Within the frames are carefully rendered drawings of bizarre structures and creatures that defy description. The canvases explode with colors and shapes that curve and undulate in unimaginable ways. They are modern, abstract, surreal and boldly daring. And they are hanging at the Amon Carter Museum of American Art.
(Fort Worth Star-Telegram)
For more than forty years, Texas artist Valton Tyler (b. 1944) has depicted unparalleled worlds from his imagination. His captivating artworks feature unique interplays of identifiable, organic, mechanistic, and surreal shapes, which often rise from mountain, desert, or arctic landscapes. One of the only etching series he ever created, along with graphite drawings and large-scale paintings, are brought together for the first time in this rare exhibition of a local talent whose work defies artistic categorization.
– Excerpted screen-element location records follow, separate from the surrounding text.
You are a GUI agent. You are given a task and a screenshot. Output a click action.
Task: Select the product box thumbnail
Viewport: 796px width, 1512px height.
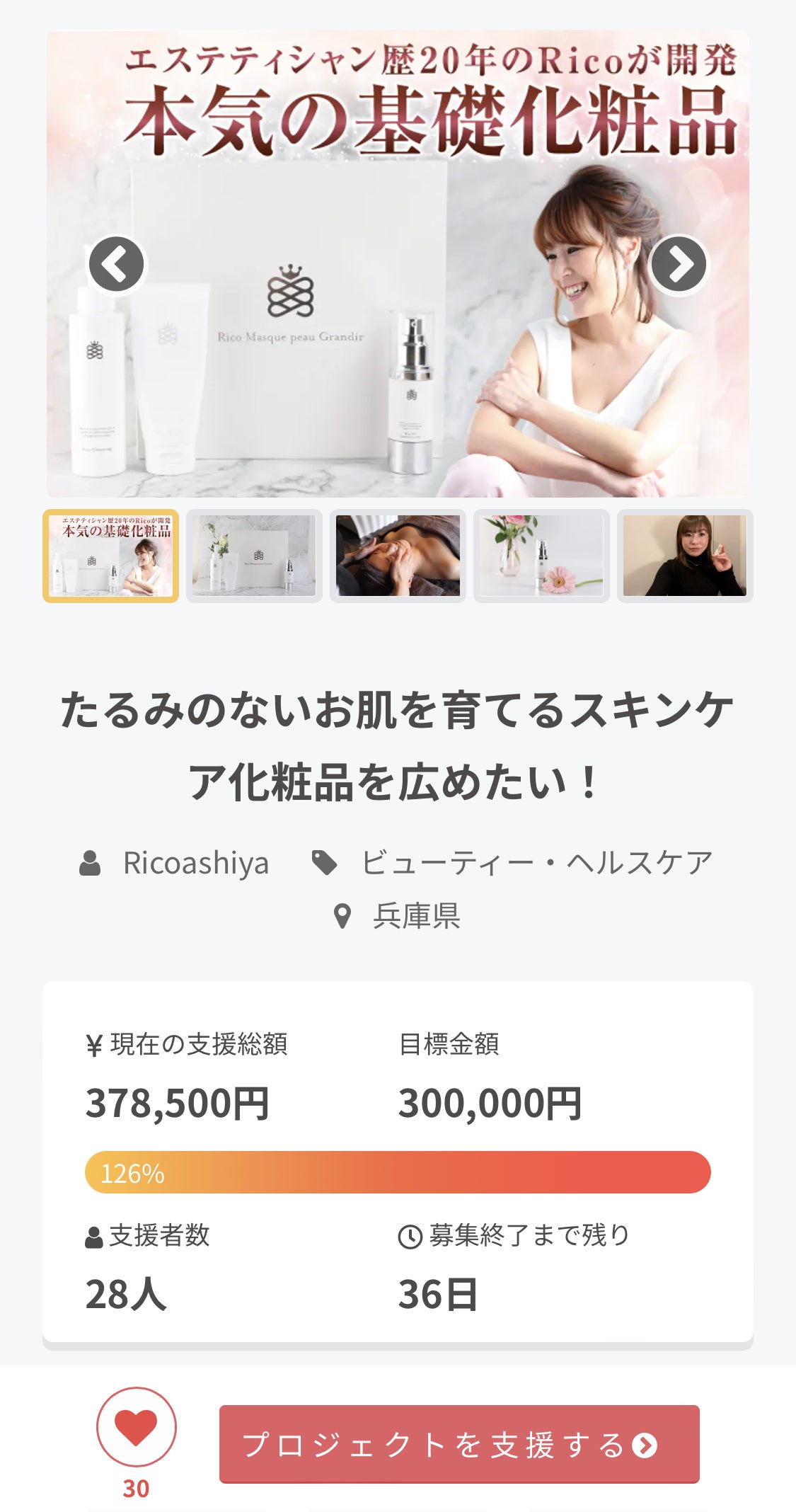coord(254,556)
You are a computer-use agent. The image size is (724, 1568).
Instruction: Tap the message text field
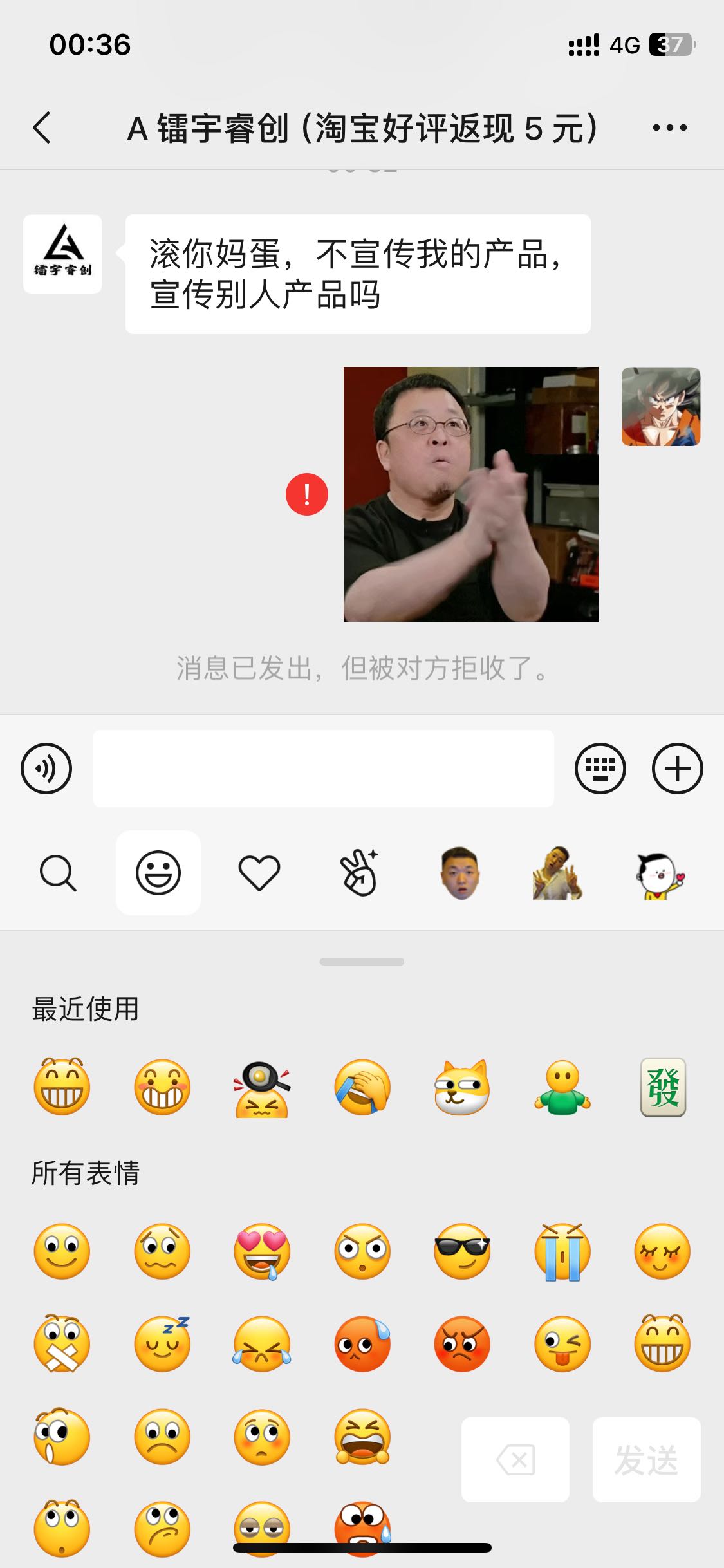tap(323, 769)
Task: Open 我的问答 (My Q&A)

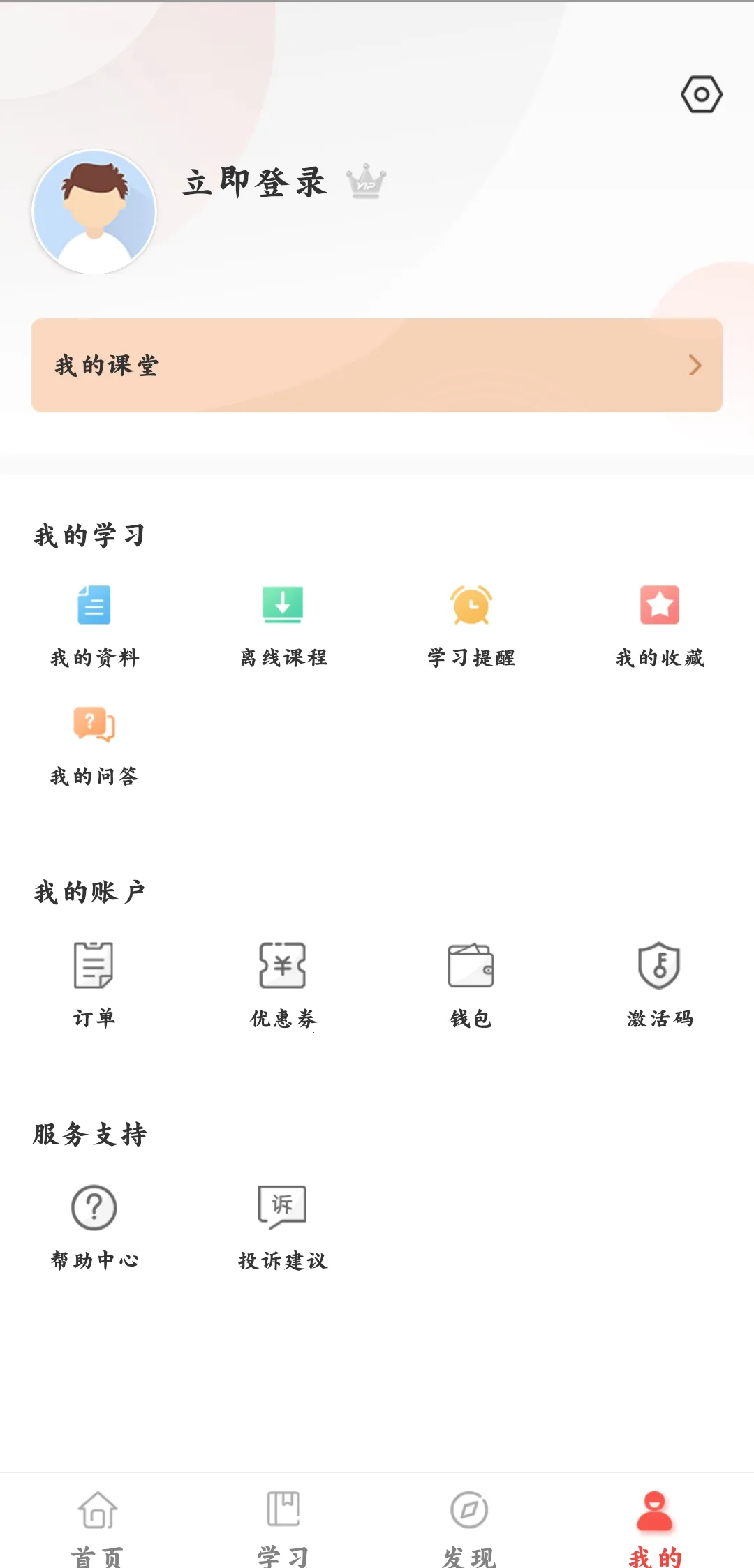Action: pos(94,743)
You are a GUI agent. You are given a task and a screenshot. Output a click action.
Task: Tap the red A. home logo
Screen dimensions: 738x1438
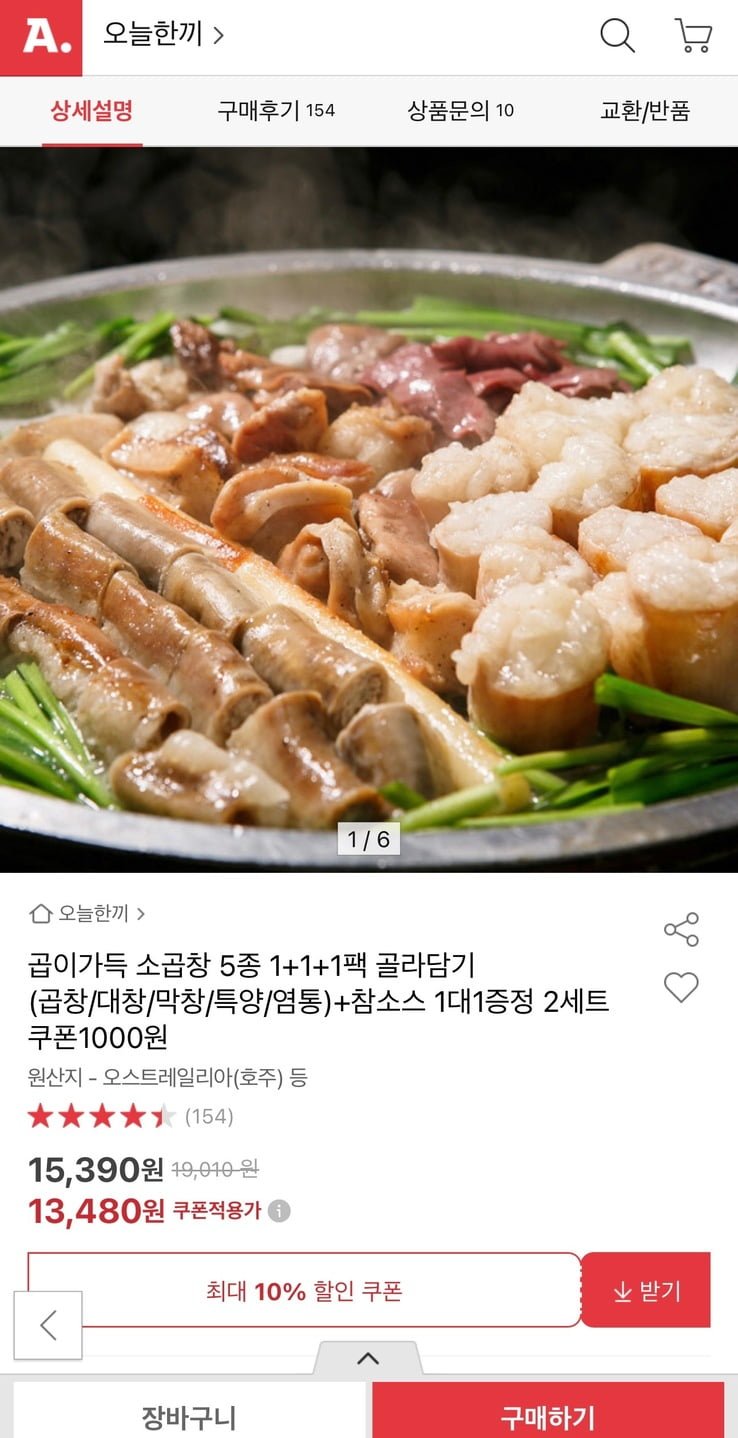[41, 37]
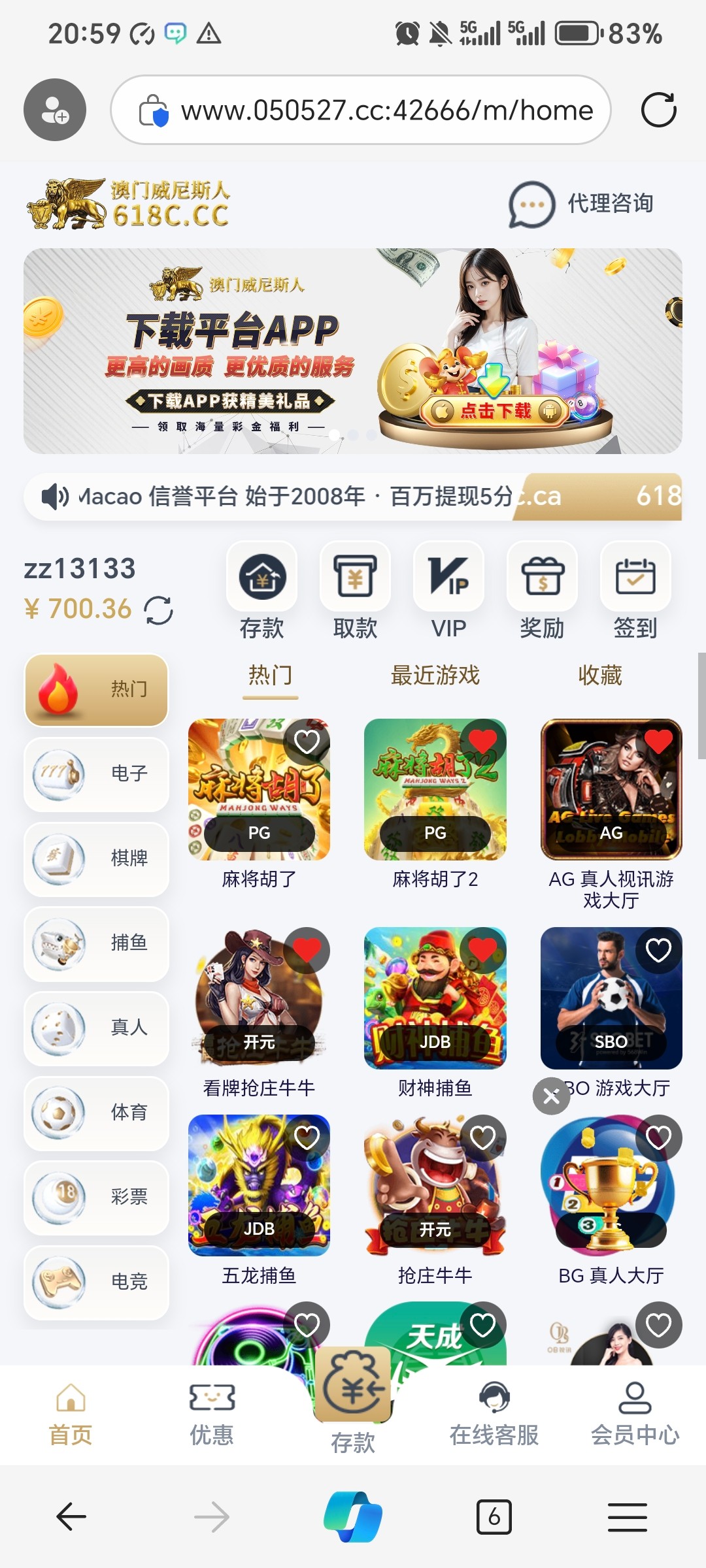Go to the 优惠 promotions tab
This screenshot has height=1568, width=706.
[x=212, y=1414]

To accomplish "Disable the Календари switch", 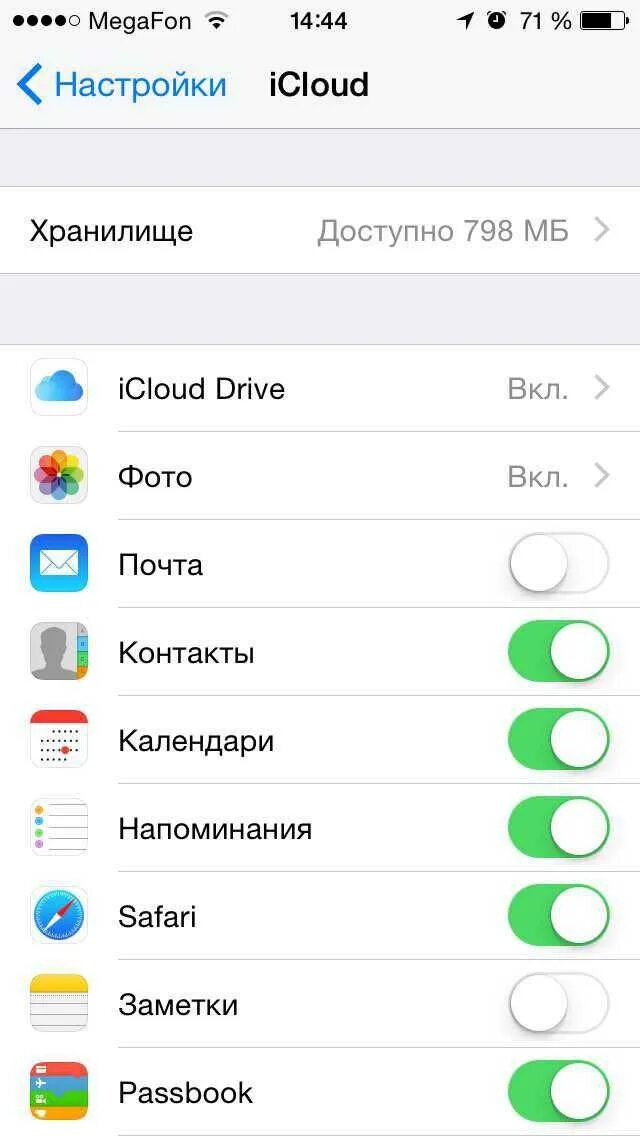I will pos(558,740).
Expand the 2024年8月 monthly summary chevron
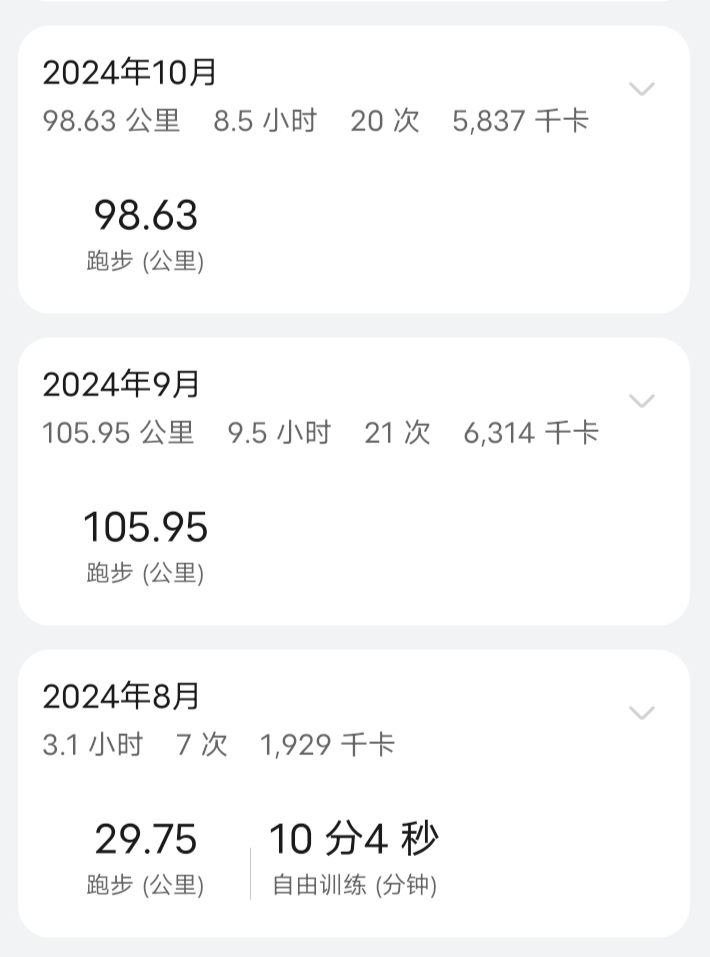This screenshot has height=957, width=710. coord(642,713)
Unconcerned with the perception of the art world, Tyler has always made art primarily for himself, “I must draw and paint,” he says, “If I don’t, I become depressed.” Born in Texas City on the Gulf Coast, Tyler turned to drawing as an emotional outlet during his troubled childhood. Although he never attended classes or received any formal training, he pursued his passion for art. By his twenties, he was offering drawings to friends and relatives in exchange for room and board. In 1970, Donald Vogel, founder of Valley House Gallery in Dallas, recognized Tyler’s talent and secured an opportunity for him to create etchings in the printmaking department at Southern Methodist University. He created an original series of more than fifty etchings, most of which are on view in this exhibition. With renewed confidence from his printmaking experiences, Tyler began painting his otherworldly places in a range of brilliant colors that enliven his unique forms. Today, the artist continues to sketch and paint at his current home in Garland, Texas. This exhibition is organized by the Amon Carter Museum of American Art.